Thursday, May 06, 2010

Ashland Theatre Note: The Best Cat

Ashland's Cat on a Hot Tin Roof is the best rendition of that old chestnut that I've never seen. This actually isn't saying a lot: I always thought the original movie version was a mess, under the affliction as it was of Hayes Office prurience and the wretched miscasting of the so-frequently-miscast Paul Newman. The more recent, with Rip Torn and Tommy Lee Jones was interesting but strange, as Torn tried to figure out how to play an understated Big Daddy and Jones tried to figure out how to respond (I never saw the original stage version, but Barbara Bel Geddes and Ben Gazzara did sound like the right casting).

So it's a low bar, but the Ashland's rendition was impressive on its own terms--in particular Danforth Comins, who accomplished what has always seemed to me like a near-impossible acting task: try to make something interesting out of young Brick, whose objective in life is to turn himself into a nullity. Brick spends the whole of the first act--and a good deal of the remainder--with clipped, half-sentence responses, designed to put the lid on anything remotely like human connection. Comins has emerged for me as one of the genuine stars in the Ashland firmament--successful with a whole spring of unappealing characters. I'd count Bertram in All's Well that Ends Well; Coriolanus; Cassio in Othello, and Orlando in As You Like It. I'm beginning to think this might be intentional on his (or his director's) part: anybody ought to be able to make something fun out of Mercutio, say, or Benedick. Win with these unwinnable parts and you have something really to be proud of.

Stephanie Beatriz as Maggie did herself credit with a character who must be daunting in a different way.
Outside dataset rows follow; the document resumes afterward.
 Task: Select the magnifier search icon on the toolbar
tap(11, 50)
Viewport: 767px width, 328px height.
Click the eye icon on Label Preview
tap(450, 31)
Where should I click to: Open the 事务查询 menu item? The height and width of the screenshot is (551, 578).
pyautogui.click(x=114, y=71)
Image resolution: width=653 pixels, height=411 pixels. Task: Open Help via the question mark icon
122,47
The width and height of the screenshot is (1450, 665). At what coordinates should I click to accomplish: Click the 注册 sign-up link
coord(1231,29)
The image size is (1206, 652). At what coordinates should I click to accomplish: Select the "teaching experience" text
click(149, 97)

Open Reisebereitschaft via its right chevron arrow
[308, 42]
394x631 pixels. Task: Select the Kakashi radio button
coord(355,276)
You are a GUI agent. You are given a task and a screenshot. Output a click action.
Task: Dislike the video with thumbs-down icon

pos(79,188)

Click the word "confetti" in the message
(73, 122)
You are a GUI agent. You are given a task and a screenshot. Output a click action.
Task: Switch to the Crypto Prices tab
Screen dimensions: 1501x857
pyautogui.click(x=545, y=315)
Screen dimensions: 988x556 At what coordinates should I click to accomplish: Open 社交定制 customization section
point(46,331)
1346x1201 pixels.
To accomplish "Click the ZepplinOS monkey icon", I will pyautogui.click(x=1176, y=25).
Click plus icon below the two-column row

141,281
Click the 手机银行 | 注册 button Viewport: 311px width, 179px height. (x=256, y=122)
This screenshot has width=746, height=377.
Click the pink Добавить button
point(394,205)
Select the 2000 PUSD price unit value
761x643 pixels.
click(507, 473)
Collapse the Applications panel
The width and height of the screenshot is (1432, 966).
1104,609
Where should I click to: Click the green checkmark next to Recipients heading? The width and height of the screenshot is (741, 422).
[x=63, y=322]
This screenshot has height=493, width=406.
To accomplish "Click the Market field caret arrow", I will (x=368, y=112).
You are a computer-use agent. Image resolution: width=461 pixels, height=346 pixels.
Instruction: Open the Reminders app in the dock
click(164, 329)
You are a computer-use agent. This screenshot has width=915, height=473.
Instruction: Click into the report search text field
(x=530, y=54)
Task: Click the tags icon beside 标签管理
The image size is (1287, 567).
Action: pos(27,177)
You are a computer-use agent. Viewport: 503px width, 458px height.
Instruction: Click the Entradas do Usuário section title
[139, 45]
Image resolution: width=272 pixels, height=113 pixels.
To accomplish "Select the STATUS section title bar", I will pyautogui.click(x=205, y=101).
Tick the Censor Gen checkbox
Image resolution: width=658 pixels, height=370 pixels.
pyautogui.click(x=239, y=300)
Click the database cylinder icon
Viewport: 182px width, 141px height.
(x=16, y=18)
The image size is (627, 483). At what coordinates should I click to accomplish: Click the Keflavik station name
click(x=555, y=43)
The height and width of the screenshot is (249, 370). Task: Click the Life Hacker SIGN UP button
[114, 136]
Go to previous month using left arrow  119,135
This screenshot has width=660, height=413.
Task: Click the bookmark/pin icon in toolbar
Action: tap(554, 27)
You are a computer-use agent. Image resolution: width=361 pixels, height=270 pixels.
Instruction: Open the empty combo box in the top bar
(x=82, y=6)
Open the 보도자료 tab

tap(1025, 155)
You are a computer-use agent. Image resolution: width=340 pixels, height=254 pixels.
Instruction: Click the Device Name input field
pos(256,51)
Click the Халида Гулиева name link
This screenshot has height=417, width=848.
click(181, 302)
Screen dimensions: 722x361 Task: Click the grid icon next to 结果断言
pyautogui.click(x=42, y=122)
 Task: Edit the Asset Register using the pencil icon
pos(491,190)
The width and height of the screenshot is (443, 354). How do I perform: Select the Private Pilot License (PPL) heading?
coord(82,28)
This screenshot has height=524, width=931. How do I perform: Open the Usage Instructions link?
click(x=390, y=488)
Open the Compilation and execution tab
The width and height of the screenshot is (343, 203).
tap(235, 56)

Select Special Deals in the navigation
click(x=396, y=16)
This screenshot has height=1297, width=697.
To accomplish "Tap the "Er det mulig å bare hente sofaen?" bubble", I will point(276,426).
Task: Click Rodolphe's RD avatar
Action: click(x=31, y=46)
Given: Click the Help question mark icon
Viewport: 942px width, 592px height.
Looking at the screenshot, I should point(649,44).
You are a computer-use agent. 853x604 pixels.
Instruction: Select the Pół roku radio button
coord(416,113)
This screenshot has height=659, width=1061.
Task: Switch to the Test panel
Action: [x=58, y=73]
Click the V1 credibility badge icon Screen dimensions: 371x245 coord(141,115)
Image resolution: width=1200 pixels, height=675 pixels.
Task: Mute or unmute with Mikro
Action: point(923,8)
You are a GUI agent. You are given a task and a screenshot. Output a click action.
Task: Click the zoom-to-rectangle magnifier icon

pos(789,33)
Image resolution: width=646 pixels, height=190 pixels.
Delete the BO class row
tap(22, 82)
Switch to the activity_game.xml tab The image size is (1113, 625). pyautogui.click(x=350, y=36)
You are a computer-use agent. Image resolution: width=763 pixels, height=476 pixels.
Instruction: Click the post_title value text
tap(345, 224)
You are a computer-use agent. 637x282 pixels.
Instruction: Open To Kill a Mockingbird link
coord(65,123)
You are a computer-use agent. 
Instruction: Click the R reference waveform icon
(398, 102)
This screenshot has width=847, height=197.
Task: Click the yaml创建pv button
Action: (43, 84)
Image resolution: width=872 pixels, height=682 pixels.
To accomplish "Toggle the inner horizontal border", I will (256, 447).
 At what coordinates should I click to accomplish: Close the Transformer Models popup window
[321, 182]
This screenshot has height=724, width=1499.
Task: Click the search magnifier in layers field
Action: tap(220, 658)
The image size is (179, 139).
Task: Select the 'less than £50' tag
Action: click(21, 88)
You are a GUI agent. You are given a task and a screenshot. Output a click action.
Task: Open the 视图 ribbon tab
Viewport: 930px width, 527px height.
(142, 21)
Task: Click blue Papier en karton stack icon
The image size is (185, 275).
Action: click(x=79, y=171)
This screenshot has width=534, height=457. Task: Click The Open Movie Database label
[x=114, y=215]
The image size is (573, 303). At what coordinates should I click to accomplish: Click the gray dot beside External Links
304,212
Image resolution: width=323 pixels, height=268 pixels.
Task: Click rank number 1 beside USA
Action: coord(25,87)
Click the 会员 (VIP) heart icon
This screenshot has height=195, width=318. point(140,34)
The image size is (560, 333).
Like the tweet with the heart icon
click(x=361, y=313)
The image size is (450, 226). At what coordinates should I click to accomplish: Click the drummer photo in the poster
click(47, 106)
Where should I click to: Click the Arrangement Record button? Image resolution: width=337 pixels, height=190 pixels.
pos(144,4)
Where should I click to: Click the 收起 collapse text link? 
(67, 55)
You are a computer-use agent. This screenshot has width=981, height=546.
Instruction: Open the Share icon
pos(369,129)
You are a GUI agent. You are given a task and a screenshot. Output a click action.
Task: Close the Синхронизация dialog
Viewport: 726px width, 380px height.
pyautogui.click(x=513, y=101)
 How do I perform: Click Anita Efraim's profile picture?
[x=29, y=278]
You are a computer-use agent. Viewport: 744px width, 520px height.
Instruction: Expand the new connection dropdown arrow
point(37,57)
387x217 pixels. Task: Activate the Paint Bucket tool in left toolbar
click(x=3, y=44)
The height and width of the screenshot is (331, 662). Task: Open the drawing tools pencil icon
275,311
It must be a bear to learn in the first place; she must have some of the longest uninterrupted speeches in the standard stage repertoire. And she's got to do it in some kind of southern drawl. Beatriz' drawl sounded like it was carefully practiced, but practiced. Craftsmanship is to be admired, but real craft is making them forget the craft, and I don't think she ever got quite to that point. Incidentally, I see by the blurb that she went to Stephens, which I had thought of as a natural breeding-ground for girls like Maggie: I wonder if she was playing her sorority sisters?

Michael Winters as Big Daddy had his handicap: specifically, that anybody who plays this part will fall under the shadow of Burl Ives, the original role-he-was-born-to-play avatar of the part (this may well explain why Rip Torn went out of his way to come up with an approach so different). Winters gave it salty energy with a lot of humor and just a touch of menace: you've got to give him a lot of credit, even if he never quite escaped the sway of his great ghost.

A more general point: I take it that Cat is the one play people are mostly likely to remember of Tennessee Williams these days? Moreso than Streetcar Named Desire, which did so much to define his reputation in his own lifetime? I suppose I can see why: heaven knows it has energy and humor and pathos. But the structure doesn't strike me as quite successful. The issue of homosexuality fits naturally into the context, although I'm not sure Williams brings it off quite as successfully as perhaps he would have hoped. In the end, the play is more about talk--a lot of it, pretty good talk--than it is about character or action. And if all Maggie needed to do to get laid was to take away his booze, how come she didn't do that months ago?